1.2.3 流式細胞儀檢測細胞凋亡:將對數增殖期的OCI-LY8細胞用PBS溶液(pH 7.5)重懸處理,取1×105個OCI-LY8細胞接種在6孔板中,加入5 μL的annexin V-FITC和5 μL 的PI,室溫避光孵育5 min處理。在BD FACSCalibur流式細胞儀上分析細胞凋亡水平。

1.2.4 Transwell小室法檢測細胞遷移和侵襲:遷移實驗中,用200 μL不含FBS的RPMI-1640培養基重懸對數生長期的OCI-LY8細胞(1×104個),然后加入Transwell上室中,Transwell下室添加800 μL含20% FBS的RPMI-1640培養基。培養48 h后,用棉簽擦去未遷移的細胞,然后用4%多聚甲醛固定30 min,1%結晶紫染色15 min。顯微鏡下計數遷移的細胞。侵襲實驗中,首先使用50 μL 250 μg/mL的Matrigel包被Transwell上室,其他步驟同遷移實驗處理。

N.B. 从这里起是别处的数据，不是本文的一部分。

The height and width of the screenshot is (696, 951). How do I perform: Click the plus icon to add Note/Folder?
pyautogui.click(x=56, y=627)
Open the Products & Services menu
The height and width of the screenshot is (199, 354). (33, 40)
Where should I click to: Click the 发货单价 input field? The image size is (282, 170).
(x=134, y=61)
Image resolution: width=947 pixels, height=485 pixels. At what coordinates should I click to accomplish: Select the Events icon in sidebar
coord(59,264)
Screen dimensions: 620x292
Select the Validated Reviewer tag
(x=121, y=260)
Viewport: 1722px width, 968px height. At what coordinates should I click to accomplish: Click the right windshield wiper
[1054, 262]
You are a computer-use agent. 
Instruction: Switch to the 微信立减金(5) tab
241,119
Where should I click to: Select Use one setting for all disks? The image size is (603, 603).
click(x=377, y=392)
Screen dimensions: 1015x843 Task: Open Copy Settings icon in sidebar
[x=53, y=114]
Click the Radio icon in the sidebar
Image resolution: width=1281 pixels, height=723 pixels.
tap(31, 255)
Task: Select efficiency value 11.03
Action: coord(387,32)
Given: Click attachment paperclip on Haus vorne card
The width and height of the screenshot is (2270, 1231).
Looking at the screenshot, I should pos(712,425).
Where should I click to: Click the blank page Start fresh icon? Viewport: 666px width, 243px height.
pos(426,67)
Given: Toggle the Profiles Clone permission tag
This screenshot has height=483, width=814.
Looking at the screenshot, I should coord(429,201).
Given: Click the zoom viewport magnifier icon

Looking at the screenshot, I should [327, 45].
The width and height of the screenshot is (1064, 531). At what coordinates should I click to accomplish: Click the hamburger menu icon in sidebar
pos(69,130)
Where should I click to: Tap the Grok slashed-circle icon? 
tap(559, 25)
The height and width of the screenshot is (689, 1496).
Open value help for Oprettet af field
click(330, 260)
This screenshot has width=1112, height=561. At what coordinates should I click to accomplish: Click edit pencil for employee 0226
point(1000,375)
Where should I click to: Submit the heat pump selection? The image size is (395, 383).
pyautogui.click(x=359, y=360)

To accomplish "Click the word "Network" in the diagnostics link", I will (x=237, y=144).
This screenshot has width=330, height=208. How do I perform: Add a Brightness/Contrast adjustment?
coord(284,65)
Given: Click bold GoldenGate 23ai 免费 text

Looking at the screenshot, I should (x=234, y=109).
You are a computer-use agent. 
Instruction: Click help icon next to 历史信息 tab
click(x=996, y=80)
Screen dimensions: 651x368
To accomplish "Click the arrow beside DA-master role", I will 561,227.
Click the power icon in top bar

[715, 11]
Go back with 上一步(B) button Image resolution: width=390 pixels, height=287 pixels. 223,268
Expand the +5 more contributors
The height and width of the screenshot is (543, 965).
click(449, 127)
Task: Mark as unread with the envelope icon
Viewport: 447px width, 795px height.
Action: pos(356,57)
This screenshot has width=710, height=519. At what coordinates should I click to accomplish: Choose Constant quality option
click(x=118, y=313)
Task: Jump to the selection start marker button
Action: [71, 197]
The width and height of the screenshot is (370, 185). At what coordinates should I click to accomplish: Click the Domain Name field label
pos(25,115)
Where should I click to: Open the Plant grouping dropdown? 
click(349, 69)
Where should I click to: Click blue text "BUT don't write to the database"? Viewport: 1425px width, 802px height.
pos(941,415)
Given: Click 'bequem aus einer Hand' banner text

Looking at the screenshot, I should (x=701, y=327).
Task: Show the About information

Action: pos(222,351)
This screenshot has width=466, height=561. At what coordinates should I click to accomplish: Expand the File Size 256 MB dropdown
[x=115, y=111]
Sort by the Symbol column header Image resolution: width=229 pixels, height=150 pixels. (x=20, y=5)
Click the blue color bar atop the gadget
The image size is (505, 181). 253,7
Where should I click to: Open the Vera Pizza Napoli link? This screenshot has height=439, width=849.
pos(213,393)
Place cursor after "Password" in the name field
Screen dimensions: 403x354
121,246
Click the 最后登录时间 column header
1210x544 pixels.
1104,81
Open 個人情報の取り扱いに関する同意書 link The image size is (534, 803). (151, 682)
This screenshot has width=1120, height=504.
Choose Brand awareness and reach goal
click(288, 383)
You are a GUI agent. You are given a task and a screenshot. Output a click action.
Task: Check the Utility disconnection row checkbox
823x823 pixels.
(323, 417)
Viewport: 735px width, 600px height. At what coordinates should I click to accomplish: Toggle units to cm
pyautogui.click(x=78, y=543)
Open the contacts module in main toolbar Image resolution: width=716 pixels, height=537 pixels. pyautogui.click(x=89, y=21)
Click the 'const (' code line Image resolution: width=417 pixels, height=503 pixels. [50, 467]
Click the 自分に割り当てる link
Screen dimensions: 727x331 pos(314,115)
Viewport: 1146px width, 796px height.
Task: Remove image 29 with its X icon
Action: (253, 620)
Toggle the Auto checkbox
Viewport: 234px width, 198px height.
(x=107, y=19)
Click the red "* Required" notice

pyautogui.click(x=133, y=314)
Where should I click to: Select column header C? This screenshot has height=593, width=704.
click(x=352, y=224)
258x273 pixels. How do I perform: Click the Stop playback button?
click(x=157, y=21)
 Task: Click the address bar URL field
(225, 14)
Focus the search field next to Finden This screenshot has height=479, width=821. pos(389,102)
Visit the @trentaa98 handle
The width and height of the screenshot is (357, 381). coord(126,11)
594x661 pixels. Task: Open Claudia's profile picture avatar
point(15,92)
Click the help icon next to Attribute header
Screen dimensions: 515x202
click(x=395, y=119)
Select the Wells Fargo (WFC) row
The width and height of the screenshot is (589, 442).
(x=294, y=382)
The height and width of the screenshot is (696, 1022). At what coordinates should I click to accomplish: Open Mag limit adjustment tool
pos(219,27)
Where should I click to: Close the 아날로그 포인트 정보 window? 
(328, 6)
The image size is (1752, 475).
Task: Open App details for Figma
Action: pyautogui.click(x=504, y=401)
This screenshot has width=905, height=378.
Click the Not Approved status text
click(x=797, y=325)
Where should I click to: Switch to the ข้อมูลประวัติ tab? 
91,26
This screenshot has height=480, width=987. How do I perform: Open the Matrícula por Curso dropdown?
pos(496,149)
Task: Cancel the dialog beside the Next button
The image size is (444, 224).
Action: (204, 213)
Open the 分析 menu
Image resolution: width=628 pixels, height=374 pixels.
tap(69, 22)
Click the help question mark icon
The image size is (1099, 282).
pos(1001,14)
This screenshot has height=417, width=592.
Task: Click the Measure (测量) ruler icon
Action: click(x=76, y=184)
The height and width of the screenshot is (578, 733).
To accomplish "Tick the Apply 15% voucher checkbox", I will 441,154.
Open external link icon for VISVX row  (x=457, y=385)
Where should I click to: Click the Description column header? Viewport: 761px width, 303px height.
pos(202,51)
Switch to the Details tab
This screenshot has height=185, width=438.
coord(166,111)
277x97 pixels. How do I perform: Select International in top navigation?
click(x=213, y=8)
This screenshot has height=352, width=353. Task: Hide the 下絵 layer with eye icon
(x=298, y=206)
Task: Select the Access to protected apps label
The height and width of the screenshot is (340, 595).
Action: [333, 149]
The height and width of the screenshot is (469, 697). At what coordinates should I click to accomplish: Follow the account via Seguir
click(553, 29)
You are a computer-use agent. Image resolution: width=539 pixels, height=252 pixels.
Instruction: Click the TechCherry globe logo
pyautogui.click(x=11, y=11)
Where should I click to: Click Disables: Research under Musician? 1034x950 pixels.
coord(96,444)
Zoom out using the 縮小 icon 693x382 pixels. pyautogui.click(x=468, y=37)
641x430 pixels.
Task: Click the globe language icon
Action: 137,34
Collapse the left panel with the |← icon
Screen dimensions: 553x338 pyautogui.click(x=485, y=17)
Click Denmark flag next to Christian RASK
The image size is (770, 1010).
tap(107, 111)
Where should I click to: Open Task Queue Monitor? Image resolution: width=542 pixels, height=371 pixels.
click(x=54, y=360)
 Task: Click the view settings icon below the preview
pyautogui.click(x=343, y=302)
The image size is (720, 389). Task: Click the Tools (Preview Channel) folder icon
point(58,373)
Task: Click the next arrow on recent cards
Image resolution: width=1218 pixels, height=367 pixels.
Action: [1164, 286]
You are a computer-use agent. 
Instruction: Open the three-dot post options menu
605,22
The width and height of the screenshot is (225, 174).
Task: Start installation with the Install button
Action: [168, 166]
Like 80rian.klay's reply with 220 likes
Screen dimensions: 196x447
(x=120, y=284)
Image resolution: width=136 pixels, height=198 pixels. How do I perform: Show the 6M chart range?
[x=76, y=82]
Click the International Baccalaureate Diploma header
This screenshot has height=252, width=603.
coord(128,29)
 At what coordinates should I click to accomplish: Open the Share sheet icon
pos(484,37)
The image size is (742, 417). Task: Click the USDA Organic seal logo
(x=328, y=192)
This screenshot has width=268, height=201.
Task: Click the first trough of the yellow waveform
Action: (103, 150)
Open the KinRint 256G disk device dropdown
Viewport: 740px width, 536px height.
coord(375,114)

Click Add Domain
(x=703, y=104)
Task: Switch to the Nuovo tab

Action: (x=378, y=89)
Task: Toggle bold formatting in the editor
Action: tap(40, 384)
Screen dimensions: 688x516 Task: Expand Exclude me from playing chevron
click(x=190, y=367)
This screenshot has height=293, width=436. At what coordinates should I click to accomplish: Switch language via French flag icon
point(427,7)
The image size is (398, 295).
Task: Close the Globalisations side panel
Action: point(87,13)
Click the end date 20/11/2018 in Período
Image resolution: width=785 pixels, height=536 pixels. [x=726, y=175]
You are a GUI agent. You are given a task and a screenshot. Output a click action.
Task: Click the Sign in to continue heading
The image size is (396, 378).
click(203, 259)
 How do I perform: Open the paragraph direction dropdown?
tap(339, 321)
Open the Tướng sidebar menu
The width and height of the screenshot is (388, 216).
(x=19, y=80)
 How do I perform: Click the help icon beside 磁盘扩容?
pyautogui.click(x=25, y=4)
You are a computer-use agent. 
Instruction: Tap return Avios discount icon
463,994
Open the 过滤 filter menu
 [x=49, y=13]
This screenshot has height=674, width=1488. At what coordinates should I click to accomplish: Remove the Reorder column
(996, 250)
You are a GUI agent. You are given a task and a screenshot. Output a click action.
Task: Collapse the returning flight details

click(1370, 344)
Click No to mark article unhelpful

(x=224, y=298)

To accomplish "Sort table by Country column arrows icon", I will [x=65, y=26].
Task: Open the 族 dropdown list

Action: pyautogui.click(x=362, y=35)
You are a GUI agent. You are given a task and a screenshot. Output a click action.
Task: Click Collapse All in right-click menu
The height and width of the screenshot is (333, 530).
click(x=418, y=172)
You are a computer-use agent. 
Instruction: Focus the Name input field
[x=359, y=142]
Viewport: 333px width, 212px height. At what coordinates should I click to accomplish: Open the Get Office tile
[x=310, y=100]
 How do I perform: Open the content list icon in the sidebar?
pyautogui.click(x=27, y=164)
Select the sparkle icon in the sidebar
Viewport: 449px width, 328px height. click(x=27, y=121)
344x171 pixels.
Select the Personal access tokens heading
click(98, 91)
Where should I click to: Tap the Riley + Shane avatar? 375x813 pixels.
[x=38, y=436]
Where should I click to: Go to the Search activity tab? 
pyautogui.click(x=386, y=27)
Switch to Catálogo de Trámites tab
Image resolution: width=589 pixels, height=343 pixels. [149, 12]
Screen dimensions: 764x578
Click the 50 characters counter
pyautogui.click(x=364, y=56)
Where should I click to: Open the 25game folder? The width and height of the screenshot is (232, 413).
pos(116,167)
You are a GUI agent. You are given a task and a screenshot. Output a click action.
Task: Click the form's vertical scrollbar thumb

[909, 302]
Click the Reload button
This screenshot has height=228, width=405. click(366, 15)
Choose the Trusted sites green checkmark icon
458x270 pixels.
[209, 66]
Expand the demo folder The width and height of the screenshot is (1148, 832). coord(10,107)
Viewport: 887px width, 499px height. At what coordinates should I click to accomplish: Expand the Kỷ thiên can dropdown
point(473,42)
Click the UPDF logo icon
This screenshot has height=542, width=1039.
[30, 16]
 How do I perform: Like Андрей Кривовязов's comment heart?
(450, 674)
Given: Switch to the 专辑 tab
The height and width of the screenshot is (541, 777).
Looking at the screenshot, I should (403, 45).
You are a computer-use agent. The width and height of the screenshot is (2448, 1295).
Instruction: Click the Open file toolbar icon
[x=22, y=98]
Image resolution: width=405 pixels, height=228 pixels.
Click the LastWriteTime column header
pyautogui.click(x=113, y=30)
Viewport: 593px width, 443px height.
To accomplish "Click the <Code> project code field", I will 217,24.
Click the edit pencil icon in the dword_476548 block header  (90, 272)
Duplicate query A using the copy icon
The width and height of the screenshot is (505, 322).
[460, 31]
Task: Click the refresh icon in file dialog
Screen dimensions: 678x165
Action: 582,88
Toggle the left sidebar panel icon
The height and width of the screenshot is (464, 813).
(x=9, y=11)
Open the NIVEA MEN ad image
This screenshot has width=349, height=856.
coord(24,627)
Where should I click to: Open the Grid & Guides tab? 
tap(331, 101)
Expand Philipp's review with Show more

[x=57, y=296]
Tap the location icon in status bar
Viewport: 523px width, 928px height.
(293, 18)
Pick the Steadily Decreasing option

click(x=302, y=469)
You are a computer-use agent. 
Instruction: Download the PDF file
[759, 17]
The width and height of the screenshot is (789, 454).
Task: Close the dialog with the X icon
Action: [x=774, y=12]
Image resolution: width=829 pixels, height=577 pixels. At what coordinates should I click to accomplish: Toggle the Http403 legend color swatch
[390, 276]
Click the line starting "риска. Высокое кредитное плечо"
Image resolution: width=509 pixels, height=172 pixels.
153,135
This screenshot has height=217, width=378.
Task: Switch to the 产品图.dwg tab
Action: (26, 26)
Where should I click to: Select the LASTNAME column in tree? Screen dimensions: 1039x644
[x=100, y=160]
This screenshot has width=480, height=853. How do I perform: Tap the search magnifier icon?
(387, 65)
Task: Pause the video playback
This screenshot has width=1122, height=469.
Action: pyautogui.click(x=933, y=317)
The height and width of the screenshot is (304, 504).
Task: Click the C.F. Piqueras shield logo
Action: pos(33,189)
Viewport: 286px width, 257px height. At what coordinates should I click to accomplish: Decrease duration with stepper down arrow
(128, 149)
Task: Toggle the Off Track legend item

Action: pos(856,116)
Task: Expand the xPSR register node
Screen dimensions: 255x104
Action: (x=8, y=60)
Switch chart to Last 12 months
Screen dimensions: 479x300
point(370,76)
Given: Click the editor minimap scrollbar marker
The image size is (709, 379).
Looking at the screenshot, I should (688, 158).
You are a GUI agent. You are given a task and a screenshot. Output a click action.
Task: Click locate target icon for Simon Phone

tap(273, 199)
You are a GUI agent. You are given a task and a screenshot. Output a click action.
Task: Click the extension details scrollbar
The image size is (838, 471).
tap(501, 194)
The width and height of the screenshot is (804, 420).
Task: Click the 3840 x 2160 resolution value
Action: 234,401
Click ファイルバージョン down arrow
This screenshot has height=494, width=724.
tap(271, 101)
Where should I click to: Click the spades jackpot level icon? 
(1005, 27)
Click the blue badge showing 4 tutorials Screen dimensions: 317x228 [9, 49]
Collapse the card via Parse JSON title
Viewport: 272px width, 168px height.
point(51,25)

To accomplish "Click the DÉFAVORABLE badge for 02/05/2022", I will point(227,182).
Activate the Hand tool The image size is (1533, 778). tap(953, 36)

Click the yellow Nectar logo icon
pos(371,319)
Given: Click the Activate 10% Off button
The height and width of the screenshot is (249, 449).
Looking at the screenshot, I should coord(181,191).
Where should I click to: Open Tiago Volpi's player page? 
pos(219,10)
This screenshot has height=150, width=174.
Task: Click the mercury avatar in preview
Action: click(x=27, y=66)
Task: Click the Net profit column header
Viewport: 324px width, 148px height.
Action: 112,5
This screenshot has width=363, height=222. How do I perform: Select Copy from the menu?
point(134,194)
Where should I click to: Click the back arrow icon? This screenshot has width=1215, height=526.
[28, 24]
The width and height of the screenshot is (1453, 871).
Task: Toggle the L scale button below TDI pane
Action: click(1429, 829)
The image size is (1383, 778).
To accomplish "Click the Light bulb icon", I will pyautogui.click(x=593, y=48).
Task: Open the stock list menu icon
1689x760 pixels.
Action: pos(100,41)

1.2.5 RT-qPCR檢測mRNA表達:使用Trizol從組織標本和OCI-LY8細胞中提取總RNA,用分光光度法定量RNA濃度。BeyoRT Ⅱ M-MLV反轉錄酶(RNase H-)用于制備cDNA。采用BeyoFast SYBR Green One-Step RT-qPCR Kit試劑盒在ABI 7500實時熒光定量PCR儀上進行PCR。反應條件為:95 ℃ 30 s;40個循環(95 ℃ 5 s,60 ℃ 34 s)。β-actin為內源性對照,采用2-ΔΔCt方法計算基因相對表達量。引物序列如下:AP2M1正向5′-TTGATG ACTGCACCTTCCAC-3′和反向5′-TGTCCTTGGTTGT GCGATAC-3′;β-actin正向5′-CTCCAGGCAGTTCG GCAACCTATCCT-3′和反向5′-ACTGCGTTATTCGG TCGCAGCAG-3′。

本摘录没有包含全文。